Cygów is a village in the administrative district of Gmina Poświętne, within Wołomin County, Masovian Voivodeship, in east-central Poland. It lies approximately east of Wołomin and north-east of Warsaw.
Historically, Cygów was for centuries a gmina in its own right. It became a parish in mid XVth century when the Ronczajski, a local landowning family, erected a wooden church there and saw it integrated into the diocese of Płock. By mid XVIIIth century, a courtier of King August III, one Dysmas Szymanowski acquired Cygów and a swath of forest and agricultural land containing a number of neighbouring villages, including Poświętne and turned it into his estate. He moved into Cygów manor. After the church was blown down in a storm, Szymanowski rebuilt it in 1762. It survived until 1939 when it succumbed to bombing by the Luftwaffe. By then, the parish was known as Poświętne. A new church was built on the site in the 1970s.

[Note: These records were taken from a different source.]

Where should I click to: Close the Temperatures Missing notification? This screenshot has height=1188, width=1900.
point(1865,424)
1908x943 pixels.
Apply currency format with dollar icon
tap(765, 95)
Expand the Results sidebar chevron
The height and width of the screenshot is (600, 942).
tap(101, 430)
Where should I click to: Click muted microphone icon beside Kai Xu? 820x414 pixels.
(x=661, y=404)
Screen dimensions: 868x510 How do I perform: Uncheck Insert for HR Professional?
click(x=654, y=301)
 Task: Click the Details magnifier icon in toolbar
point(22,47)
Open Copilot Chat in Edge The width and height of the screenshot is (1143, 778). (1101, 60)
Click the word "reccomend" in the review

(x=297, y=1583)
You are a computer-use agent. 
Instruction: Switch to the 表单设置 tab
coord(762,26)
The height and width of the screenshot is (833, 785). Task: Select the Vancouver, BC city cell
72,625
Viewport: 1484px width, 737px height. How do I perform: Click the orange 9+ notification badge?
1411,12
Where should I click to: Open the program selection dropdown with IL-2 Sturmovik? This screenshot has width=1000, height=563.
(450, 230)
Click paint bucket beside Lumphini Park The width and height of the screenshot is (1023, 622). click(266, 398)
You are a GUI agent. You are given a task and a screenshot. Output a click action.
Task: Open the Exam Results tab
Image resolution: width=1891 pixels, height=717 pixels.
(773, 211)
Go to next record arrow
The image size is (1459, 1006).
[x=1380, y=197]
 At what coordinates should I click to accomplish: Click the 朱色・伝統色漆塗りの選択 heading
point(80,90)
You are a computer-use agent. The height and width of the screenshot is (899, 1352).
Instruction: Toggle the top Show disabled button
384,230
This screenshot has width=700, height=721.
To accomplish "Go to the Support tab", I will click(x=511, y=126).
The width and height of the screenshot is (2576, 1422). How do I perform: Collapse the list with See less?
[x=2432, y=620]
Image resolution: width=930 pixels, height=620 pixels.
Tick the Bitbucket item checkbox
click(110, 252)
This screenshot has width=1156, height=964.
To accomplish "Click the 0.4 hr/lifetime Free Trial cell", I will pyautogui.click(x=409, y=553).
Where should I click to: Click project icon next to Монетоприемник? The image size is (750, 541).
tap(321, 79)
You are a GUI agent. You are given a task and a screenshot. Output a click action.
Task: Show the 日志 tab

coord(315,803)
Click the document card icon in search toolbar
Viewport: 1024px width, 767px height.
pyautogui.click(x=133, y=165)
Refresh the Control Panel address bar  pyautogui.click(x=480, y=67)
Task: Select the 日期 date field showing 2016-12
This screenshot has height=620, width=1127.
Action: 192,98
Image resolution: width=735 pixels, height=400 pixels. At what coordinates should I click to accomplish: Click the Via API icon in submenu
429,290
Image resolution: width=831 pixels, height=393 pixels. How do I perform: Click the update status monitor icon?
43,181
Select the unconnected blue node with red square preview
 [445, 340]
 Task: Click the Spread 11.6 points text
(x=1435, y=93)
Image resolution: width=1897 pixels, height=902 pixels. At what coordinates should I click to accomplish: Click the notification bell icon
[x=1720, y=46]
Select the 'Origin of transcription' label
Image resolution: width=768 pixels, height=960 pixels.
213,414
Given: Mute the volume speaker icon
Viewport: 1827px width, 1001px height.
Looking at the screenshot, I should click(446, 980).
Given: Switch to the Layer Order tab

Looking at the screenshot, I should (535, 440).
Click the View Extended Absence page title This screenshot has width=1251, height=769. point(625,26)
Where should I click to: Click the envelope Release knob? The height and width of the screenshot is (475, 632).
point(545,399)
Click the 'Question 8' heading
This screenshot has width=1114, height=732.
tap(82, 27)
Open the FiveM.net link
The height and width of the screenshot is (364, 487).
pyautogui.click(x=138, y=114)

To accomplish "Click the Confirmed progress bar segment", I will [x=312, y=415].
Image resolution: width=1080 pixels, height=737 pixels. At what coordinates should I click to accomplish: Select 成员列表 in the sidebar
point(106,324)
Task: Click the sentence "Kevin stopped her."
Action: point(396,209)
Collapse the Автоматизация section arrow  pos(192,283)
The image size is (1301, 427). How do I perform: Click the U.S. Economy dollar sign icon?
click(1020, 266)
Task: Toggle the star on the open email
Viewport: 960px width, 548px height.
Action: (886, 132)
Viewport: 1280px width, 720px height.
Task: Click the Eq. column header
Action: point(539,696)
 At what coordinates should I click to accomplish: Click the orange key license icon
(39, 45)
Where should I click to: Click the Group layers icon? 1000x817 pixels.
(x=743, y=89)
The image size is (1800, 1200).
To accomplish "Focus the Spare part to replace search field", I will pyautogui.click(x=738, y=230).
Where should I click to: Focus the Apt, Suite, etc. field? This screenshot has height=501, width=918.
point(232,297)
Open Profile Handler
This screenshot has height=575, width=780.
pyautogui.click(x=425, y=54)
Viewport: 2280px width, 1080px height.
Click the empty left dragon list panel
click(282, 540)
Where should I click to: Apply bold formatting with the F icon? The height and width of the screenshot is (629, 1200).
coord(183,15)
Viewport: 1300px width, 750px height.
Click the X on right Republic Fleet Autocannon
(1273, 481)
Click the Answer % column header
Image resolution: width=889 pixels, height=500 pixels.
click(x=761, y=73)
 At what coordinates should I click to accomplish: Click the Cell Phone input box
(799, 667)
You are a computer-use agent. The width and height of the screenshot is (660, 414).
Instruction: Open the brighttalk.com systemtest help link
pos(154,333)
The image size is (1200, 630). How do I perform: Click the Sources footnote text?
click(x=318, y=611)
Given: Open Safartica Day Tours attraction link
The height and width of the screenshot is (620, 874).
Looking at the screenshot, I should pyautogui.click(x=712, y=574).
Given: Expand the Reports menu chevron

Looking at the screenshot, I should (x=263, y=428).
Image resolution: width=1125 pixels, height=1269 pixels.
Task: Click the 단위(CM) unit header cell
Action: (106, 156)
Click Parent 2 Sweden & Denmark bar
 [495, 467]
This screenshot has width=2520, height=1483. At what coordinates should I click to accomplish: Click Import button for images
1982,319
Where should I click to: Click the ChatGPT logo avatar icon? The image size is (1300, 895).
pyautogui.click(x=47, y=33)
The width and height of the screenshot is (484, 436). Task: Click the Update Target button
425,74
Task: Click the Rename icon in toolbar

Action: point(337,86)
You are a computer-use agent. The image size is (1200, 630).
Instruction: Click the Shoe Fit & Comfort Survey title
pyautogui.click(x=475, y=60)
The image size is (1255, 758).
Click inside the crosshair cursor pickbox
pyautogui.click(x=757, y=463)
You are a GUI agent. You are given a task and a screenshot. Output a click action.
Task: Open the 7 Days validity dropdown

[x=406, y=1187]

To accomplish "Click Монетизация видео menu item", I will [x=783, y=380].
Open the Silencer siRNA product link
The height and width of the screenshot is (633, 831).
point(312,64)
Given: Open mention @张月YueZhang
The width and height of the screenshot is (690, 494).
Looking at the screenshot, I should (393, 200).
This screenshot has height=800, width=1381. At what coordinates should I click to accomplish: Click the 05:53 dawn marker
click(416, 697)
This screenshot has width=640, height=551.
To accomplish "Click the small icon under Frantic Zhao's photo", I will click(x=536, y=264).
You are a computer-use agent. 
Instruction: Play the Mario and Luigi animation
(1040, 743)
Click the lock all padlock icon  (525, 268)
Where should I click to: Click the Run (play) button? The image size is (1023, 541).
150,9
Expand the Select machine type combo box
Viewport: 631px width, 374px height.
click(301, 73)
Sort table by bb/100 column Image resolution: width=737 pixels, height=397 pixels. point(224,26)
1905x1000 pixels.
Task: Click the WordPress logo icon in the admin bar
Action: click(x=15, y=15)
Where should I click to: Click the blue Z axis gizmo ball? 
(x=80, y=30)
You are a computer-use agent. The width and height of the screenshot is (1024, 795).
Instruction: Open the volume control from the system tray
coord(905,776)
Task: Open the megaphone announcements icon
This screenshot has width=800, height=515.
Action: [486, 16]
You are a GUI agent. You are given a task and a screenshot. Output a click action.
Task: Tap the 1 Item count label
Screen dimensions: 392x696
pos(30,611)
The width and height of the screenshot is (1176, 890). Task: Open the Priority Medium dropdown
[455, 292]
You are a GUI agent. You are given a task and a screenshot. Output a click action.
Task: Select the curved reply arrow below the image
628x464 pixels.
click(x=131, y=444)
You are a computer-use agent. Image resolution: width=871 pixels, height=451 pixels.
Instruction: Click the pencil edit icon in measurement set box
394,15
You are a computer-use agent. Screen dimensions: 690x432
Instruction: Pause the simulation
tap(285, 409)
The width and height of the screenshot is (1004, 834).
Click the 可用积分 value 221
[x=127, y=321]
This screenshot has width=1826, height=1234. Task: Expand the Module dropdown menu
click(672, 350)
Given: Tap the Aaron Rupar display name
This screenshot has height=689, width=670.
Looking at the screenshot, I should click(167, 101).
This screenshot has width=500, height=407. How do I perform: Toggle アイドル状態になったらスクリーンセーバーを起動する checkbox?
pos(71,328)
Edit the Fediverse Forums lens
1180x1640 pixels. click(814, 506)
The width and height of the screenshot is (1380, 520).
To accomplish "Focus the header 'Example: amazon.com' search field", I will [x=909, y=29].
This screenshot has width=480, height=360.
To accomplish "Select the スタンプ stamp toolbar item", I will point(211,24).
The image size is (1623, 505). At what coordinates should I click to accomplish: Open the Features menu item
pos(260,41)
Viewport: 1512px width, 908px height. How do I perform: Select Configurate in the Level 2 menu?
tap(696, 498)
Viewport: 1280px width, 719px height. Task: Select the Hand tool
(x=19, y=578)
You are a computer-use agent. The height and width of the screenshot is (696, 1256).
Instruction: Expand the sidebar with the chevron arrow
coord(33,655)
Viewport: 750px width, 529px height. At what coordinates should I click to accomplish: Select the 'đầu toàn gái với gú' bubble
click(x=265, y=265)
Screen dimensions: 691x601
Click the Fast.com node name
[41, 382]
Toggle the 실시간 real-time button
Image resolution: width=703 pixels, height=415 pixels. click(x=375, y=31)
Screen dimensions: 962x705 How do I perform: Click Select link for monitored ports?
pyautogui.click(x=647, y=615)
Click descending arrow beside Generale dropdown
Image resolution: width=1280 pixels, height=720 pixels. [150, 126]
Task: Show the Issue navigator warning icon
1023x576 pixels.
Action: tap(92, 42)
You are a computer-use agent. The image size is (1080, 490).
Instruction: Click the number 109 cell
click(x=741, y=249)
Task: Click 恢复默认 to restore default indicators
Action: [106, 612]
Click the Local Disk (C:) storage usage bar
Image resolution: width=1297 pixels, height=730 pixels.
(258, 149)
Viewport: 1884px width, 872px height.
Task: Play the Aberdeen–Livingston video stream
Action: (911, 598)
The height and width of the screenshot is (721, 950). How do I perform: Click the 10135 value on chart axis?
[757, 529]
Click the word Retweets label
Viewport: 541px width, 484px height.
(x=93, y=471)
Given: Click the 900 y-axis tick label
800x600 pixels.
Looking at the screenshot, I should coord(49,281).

The reason for the disappearance of Cygów as a gmina is tied up with the declining economic and political fortunes of the Polish nation in the Russian partition and the terrible toll it exacted from many leading families. They were exhausted by two uprisings and financially depleted. So it was with the once notable Szymanowski family who had lived and entertained many illustrious figures in Cygów for four generations, while providing local employment. Indeed, some of the workers were British or Irish gardeners to look after the glasshouses.
The last heir to the estate, Teodor (1846-1901), inherited it at the age of twenty and seemingly was not adequately supported to carry on estate responsibilities. He was, anyway, an erudite man more inclined towards social and moral questions, such as a united Europe, and combatting slavery in Africa. The level of debt became sufficiently problematic by 1885, and may have been used as a pretext, to call in the bailiffs to auction off the estate to different buyers. The family, for by then Teodor was married with children, became virtually destitute and sought a new life close to the wife's kin in the East, in Western Ukraine. The presence of a Russian general to oversee the disposal and the fact that the manor house was soon demolished, while Cygów ceased to be a viable administrative unit, is suggestive of the characteristic repression carried out by the Russian authorities (for the wider family's past political activities), since in effect, this Szymanowski family was sent into exile.